A previsibilidade nos repasses é considerada essencial para deputados e senadores para garantir o montante a tempo das eleições municipais, mas a tendência é que o veto seja mantido em troca do compromisso do governo de seguir um ritmo de liberações, acordado com o Parlamento, mesmo sem um calendário definido pela lei.
Pontos de atenção na pauta do Congresso
- Saidinha de presos: sob recomendação do Ministério da Justiça, Lula vetou o ponto central do projeto de lei aprovado pelo Congresso que restringe a “saidinha” de presos. A pasta avaliou que o texto contraria a Constituição e fere o princípio da dignidade humana, além de estar em desacordo com convenções internacionais.

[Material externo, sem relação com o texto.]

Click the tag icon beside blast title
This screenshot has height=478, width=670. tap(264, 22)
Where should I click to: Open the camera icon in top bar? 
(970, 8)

- Lei de Segurança Nacional: dispositivos da lei foram vetados ainda na gestão do ex-presidente Jair Bolsonaro (PL). Entre os pontos derrubados, na época, estão punições para disseminação de fake news, com reclusão de 1 a 5 anos, e impedir com violência atos e manifestações políticas, com reclusão de 1 a 4 anos.
- Calendário de emendas: o dispositivo vetado pelo presidente obrigava o Executivo a seguir um cronograma de liberação de emendas parlamentares até o dia 30 de junho. O cronograma é considerado importante para deputados e senadores para garantir o montante a tempo das eleições municipais.
- Emendas de comissão: o Congresso derrubou, parcialmente, no início do mês o veto a emendas de comissão não obrigatórias feito por Lula. Em acordo com o governo, foram recuperados R$ 3,6 bilhões dos R$ 5,6 bilhões que haviam sido vetados. Na prática, o governo conseguiu R$ 2 bilhões para direcionar a investimentos.
- Lei dos agrotóxicos: os parlamentares retomaram, na mesma sessão, trechos da lei que regulamenta o uso de agrotóxicos e deram poder ao Ministério da Agricultura, comandado por Carlos Fávaro, para dar aval e fiscalizar como essas substâncias são utilizadas no país. A medida foi criticada por ambientalistas.
- Apostas esportivas: outro veto feito por Lula derrubado no Congresso envolveu a lei que prevê uma taxa sobre apostas on-line, o que inclui jogos virtuais esportivos e não esportivos. O presidente havia vetado, a pedido da Fazenda, a isenção de cobrança de Imposto de Renda para ganhos abaixo de R$ 2.112.